Update the mobile money overview below: restate the passage from "MTN Mobile Money" through "into their e-wallets.", with "local agents" changed to "nearby agents".

### DOCUMENT SECTION

·····

Airtel Money was launched in Kenya by telecom provider Airtel in 2017 and has since grown to have a significant presence across Central, Eastern and Western Africa. With the service, users can make transfers, pay online or offline in stores, pay bills and top up mobile phones. They are also able to receive international remittances from across the world through partnerships with money transfer operators.
Initially launched by telecom provider Safaricom in Kenya, M-Pesa allows users with standard mobile phones to send and receive money by text. Users can send money globally from their e-wallets through Western Union and with M-Pesa GlobalPay Virtual VISA Card, a partnership with Visa, users can make payments to international merchants’ sites for goods and services.
MTN Mobile Money
Launched by telecom provider MTN, users can load money into their e-wallet accounts from bank accounts or with cash via local agents. Users are also able to make domestic and international transfers, top up mobile phones, make in-store purchases and pay bills.
First launched in Côte d’Ivoire by telecom provider Orange SA, Orange Money allows users to add money into an e-wallet account linked to their mobile phone number and make transfers, pay bills and receive their salaries. They are also able to receive international remittance into their e-wallets.
E-wallet capabilities: Gaining international reach through partnership
The provider summaries above include information on international sending and receiving capabilities. We consider this worth highlighting because of the strong relationship between remittances and improved economic growth, along with the accompanying poverty alleviation, in developing countries.

·····

### DATA BELOW
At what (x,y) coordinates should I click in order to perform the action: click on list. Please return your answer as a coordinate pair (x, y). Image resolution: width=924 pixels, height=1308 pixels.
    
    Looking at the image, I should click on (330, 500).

·····

### ANSWER TO THE PROBLEM
MTN Mobile Money
Launched by telecom provider MTN, users can load money into their e-wallet accounts from bank accounts or with cash via nearby agents. Users are also able to make domestic and international transfers, top up mobile phones, make in-store purchases and pay bills.
First launched in Côte d’Ivoire by telecom provider Orange SA, Orange Money allows users to add money into an e-wallet account linked to their mobile phone number and make transfers, pay bills and receive their salaries. They are also able to receive international remittance into their e-wallets.